In Part 2 we noted that the left wing economist Michael Taft has claimed that the ‘squeezed middle’, the 4th to 8th deciles of income earners, suffered declines in direct income in the five years leading up to the crash, gaining only as a result of social transfers.  Social partnership involved a deal between the trade union leaders and the State/bosses in which workers refrained from industrial action and accepted lower than potential pay rises in favour of tax cuts.  This was not just the case in the final years of the boom but was the line pushed almost from the start – a policy that became more and more explicit as the partnership deals were negotiated.

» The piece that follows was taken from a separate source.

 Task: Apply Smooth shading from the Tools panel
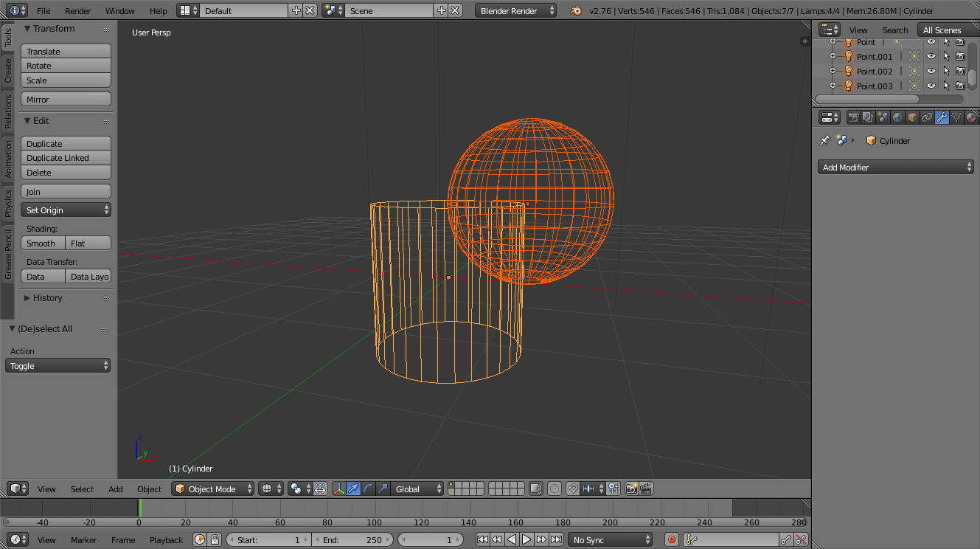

Thus not only did the workers movement become denuded of any militant initiative but it became more and more dependent on the state, and this was true not only of public sector workers but of workers in the private sector as well.  Gross average industrial earnings grew by 25% in real terms in the 15 years between 1987 and 2000 but take home pay rose by 60% for a single person and 58% for married because taxation was cut.

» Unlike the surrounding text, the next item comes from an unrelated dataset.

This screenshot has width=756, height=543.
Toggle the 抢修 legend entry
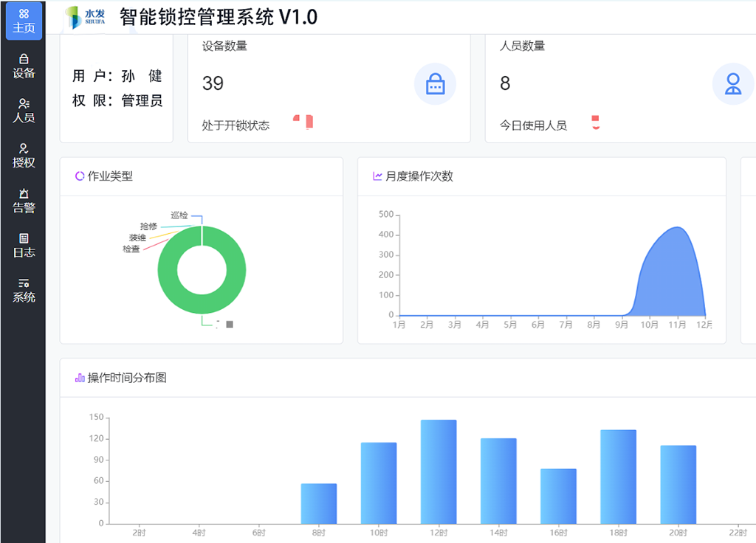point(148,226)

Mainstream economists, in 2000, also reckoned that these tax cuts were regressive because they were largely achieved through reductions in tax rates, which favoured those on higher incomes.   It is well known that the State became excessively reliant on revenues from a credit boom but what this shows is that social partnership, and the whole strategy of the trade union leaders, was just as reliant.  But really, how could it be otherwise?

The second way this dependence increased can be seen in the simple growth of the state itself, true in all countries and not just of Ireland.  ‘The Economist’ reported that the average size of the state had grown from 12.7% of GDP in 1913 to 47.7% in 2009.  Even in the UK after decades of Thatcher and New Labour the size of the state remained around 44% from 1980 to 2005.  This translates into widespread and increasing dependence of the population on the state, which has become the supposed solution to every and all sorts of problems.

Such massive growth could not fail to have deep impacts on society at the ideological level and the ruling ideas that infect the working class.  Neoliberalism hasn’t done away with the State and neither has it weakened illusions in it.  The Irish State now presides over the world’s biggest property company (NAMA) after private capital made a mess of it.  The State is now the means by which the debts created by this private capital are made good by the working and middle class.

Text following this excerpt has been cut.